▸ EXERCISE INSTRUCTIONS: The data must be transcribed exactly, with no line missing.

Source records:
···

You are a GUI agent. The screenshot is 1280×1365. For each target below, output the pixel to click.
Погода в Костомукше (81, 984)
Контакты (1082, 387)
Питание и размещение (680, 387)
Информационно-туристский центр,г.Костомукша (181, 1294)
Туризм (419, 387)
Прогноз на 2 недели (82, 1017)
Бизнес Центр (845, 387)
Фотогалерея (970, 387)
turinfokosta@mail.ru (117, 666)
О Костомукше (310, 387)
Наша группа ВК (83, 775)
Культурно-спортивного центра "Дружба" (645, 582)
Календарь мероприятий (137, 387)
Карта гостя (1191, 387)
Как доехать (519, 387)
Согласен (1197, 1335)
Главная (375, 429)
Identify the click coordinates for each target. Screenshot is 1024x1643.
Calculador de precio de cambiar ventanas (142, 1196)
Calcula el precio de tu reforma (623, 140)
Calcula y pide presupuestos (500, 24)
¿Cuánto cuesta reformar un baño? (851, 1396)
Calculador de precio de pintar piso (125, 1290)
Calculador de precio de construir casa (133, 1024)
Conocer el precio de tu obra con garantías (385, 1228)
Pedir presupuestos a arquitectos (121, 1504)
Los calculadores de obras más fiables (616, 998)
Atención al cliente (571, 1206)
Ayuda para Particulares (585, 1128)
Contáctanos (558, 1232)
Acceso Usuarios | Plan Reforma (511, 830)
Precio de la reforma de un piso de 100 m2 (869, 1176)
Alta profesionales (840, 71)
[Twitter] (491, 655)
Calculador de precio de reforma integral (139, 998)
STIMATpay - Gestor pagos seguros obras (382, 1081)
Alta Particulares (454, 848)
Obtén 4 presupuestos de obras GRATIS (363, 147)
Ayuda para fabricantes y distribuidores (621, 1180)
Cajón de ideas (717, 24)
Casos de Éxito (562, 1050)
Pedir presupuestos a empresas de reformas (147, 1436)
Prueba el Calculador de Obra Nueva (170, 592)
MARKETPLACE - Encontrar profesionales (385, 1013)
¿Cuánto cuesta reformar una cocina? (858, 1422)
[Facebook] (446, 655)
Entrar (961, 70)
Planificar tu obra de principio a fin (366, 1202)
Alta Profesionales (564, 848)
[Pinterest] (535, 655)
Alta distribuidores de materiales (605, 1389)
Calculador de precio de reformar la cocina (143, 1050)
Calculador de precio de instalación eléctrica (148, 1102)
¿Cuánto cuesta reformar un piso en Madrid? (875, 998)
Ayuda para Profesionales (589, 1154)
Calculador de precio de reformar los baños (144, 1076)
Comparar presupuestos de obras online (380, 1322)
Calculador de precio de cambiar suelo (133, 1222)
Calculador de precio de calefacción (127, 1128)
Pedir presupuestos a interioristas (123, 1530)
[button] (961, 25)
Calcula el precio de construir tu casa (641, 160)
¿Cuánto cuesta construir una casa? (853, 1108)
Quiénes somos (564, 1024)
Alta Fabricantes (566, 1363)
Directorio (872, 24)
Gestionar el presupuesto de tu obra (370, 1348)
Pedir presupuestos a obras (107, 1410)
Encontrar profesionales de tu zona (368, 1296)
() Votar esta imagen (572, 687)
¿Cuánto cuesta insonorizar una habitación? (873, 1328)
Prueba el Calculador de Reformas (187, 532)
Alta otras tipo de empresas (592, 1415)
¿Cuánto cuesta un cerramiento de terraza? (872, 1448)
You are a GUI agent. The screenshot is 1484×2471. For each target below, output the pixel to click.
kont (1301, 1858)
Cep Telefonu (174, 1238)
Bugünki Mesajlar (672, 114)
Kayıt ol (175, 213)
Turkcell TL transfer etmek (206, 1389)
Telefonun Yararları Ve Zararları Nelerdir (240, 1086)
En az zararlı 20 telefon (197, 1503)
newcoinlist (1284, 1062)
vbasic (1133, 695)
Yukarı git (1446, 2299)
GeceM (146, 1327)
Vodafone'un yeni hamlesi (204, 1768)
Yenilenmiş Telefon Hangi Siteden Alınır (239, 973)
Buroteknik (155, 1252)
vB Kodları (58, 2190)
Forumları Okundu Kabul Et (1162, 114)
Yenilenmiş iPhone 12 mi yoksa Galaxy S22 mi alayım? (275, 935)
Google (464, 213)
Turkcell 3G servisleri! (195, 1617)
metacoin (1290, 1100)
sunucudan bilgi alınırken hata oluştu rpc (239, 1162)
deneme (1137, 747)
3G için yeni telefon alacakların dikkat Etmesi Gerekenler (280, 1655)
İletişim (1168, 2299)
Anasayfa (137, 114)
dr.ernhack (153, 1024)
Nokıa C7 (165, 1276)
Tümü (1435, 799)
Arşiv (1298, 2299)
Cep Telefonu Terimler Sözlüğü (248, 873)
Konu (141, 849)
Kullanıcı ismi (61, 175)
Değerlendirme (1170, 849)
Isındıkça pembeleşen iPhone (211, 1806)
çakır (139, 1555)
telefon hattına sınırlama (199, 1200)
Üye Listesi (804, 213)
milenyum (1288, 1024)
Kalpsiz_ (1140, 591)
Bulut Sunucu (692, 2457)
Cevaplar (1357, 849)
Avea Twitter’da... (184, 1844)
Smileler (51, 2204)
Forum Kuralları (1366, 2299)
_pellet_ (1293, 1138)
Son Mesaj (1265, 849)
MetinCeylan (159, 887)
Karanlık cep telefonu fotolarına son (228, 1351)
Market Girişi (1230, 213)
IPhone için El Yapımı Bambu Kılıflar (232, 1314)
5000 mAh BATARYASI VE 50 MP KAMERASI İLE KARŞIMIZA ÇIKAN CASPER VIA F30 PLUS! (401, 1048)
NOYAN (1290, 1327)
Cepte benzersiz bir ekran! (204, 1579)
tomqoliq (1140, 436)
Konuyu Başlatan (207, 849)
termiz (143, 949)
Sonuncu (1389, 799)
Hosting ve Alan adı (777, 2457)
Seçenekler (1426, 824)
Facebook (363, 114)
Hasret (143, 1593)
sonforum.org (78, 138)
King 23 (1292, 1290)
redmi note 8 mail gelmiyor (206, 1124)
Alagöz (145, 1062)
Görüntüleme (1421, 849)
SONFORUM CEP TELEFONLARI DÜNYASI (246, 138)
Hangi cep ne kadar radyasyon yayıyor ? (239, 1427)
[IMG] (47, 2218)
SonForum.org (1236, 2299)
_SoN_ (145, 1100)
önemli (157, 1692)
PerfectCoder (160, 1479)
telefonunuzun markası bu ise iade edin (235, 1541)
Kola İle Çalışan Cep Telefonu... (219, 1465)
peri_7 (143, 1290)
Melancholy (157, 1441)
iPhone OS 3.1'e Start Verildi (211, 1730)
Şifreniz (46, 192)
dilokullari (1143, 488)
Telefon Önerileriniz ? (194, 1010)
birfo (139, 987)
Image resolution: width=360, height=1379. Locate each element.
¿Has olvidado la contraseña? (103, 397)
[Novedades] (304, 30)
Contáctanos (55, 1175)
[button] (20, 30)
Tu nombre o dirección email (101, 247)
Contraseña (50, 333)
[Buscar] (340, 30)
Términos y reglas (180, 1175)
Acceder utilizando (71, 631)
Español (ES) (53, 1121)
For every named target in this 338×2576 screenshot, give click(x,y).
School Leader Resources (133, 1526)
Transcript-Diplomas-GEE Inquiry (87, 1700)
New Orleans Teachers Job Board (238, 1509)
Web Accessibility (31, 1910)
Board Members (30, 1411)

···

▸ RESPONSE FOR THIS EXERCISE:
You are a GUI agent. The screenshot is 1280×1365. For each target below, output the pixel to click.
Погода в Костомукше (81, 984)
Контакты (1082, 387)
Питание и размещение (680, 387)
Информационно-туристский центр,г.Костомукша (181, 1294)
Туризм (419, 387)
Прогноз на 2 недели (82, 1017)
Бизнес Центр (845, 387)
Фотогалерея (970, 387)
turinfokosta@mail.ru (117, 666)
О Костомукше (310, 387)
Наша группа ВК (83, 775)
Культурно-спортивного центра "Дружба" (645, 582)
Календарь мероприятий (137, 387)
Карта гостя (1191, 387)
Как доехать (519, 387)
Согласен (1197, 1335)
Главная (375, 429)
Identify the click coordinates for each target. Screenshot is 1024x1643.
Calculador de precio de cambiar ventanas (142, 1196)
Calcula el precio de tu reforma (623, 140)
Calcula y pide presupuestos (500, 24)
¿Cuánto cuesta reformar un baño? (851, 1396)
Calculador de precio de pintar piso (125, 1290)
Calculador de precio de construir casa (133, 1024)
Conocer el precio de tu obra con garantías (385, 1228)
Pedir presupuestos a arquitectos (121, 1504)
Los calculadores de obras más fiables (616, 998)
Atención al cliente (571, 1206)
Ayuda para Particulares (585, 1128)
Contáctanos (558, 1232)
Acceso Usuarios | Plan Reforma (511, 830)
Precio de la reforma de un piso de 100 m2 (869, 1176)
Alta profesionales (840, 71)
[Twitter] (491, 655)
Calculador de precio de reforma integral (139, 998)
STIMATpay - Gestor pagos seguros obras (382, 1081)
Alta Particulares (454, 848)
Obtén 4 presupuestos de obras GRATIS (363, 147)
Ayuda para fabricantes y distribuidores (621, 1180)
Cajón de ideas (717, 24)
Casos de Éxito (562, 1050)
Pedir presupuestos a empresas de reformas (147, 1436)
Prueba el Calculador de Obra Nueva (170, 592)
MARKETPLACE - Encontrar profesionales (385, 1013)
¿Cuánto cuesta reformar una cocina? (858, 1422)
[Facebook] (446, 655)
Entrar (961, 70)
Planificar tu obra de principio a fin (366, 1202)
Alta Profesionales (564, 848)
[Pinterest] (535, 655)
Alta distribuidores de materiales (605, 1389)
Calculador de precio de reformar la cocina (143, 1050)
Calculador de precio de instalación eléctrica (148, 1102)
¿Cuánto cuesta reformar un piso en Madrid? (875, 998)
Ayuda para Profesionales (589, 1154)
Calculador de precio de reformar los baños (144, 1076)
Comparar presupuestos de obras online (380, 1322)
Calculador de precio de cambiar suelo (133, 1222)
Calculador de precio de calefacción (127, 1128)
Pedir presupuestos a interioristas (123, 1530)
[button] (961, 25)
Calcula el precio de construir tu casa (641, 160)
¿Cuánto cuesta construir una casa? (853, 1108)
Quiénes somos (564, 1024)
Alta Fabricantes (566, 1363)
Directorio (872, 24)
Gestionar el presupuesto de tu obra (370, 1348)
Pedir presupuestos a obras (107, 1410)
Encontrar profesionales de tu zona (368, 1296)
() Votar esta imagen (572, 687)
¿Cuánto cuesta insonorizar una habitación? (873, 1328)
Prueba el Calculador de Reformas (187, 532)
Alta otras tipo de empresas (592, 1415)
¿Cuánto cuesta un cerramiento de terraza? (872, 1448)
You are a GUI agent. The screenshot is 1484×2471. For each target below, output the pixel to click.
kont (1301, 1858)
Cep Telefonu (174, 1238)
Bugünki Mesajlar (672, 114)
Kayıt ol (175, 213)
Turkcell TL transfer etmek (206, 1389)
Telefonun Yararları Ve Zararları Nelerdir (240, 1086)
En az zararlı 20 telefon (197, 1503)
newcoinlist (1284, 1062)
vbasic (1133, 695)
Yukarı git (1446, 2299)
GeceM (146, 1327)
Vodafone'un yeni hamlesi (204, 1768)
Yenilenmiş Telefon Hangi Siteden Alınır (239, 973)
Buroteknik (155, 1252)
vB Kodları (58, 2190)
Forumları Okundu Kabul Et (1162, 114)
Yenilenmiş iPhone 12 mi yoksa Galaxy S22 mi alayım? (275, 935)
Google (464, 213)
Turkcell 3G servisleri! (195, 1617)
metacoin (1290, 1100)
sunucudan bilgi alınırken hata oluştu rpc (239, 1162)
deneme (1137, 747)
3G için yeni telefon alacakların dikkat Etmesi Gerekenler (280, 1655)
İletişim (1168, 2299)
Anasayfa (137, 114)
dr.ernhack (153, 1024)
Nokıa C7 (165, 1276)
Tümü (1435, 799)
Arşiv (1298, 2299)
Cep Telefonu Terimler Sözlüğü (248, 873)
Konu (141, 849)
Kullanıcı ismi (61, 175)
Değerlendirme (1170, 849)
Isındıkça pembeleşen iPhone (211, 1806)
çakır (139, 1555)
telefon hattına sınırlama (199, 1200)
Üye Listesi (804, 213)
milenyum (1288, 1024)
Kalpsiz_ (1140, 591)
Bulut Sunucu (692, 2457)
Cevaplar (1357, 849)
Avea Twitter’da... (184, 1844)
Smileler (51, 2204)
Forum Kuralları (1366, 2299)
_pellet_ (1293, 1138)
Son Mesaj (1265, 849)
MetinCeylan (159, 887)
Karanlık cep telefonu fotolarına son (228, 1351)
Market Girişi (1230, 213)
IPhone için El Yapımı Bambu Kılıflar (232, 1314)
5000 mAh BATARYASI VE 50 MP KAMERASI İLE KARŞIMIZA ÇIKAN CASPER VIA F30 PLUS! (401, 1048)
NOYAN (1290, 1327)
Cepte benzersiz bir ekran! (204, 1579)
tomqoliq (1140, 436)
Konuyu Başlatan (207, 849)
termiz (143, 949)
Sonuncu (1389, 799)
Hosting ve Alan adı (777, 2457)
Seçenekler (1426, 824)
Facebook (363, 114)
Hasret (143, 1593)
sonforum.org (78, 138)
King 23 (1292, 1290)
redmi note 8 mail gelmiyor (206, 1124)
Alagöz (145, 1062)
Görüntüleme (1421, 849)
SONFORUM CEP TELEFONLARI DÜNYASI (246, 138)
Hangi cep ne kadar radyasyon yayıyor ? (239, 1427)
[IMG] (47, 2218)
SonForum.org (1236, 2299)
_SoN_ (145, 1100)
önemli (157, 1692)
PerfectCoder (160, 1479)
telefonunuzun markası bu ise iade edin (235, 1541)
Kola İle Çalışan Cep Telefonu... (219, 1465)
peri_7 (143, 1290)
Melancholy (157, 1441)
iPhone OS 3.1'e Start Verildi (211, 1730)
Şifreniz (46, 192)
dilokullari (1143, 488)
Telefon Önerileriniz ? (194, 1010)
birfo (139, 987)
Image resolution: width=360, height=1379. Locate each element.
¿Has olvidado la contraseña? (103, 397)
[Novedades] (304, 30)
Contáctanos (55, 1175)
[button] (20, 30)
Tu nombre o dirección email (101, 247)
Contraseña (50, 333)
[Buscar] (340, 30)
Términos y reglas (180, 1175)
Acceder utilizando (71, 631)
Español (ES) (53, 1121)
For every named target in this 338×2576 screenshot, give click(x,y).
School Leader Resources (133, 1526)
Transcript-Diplomas-GEE Inquiry (87, 1700)
New Orleans Teachers Job Board (238, 1509)
Web Accessibility (31, 1910)
Board Members (30, 1411)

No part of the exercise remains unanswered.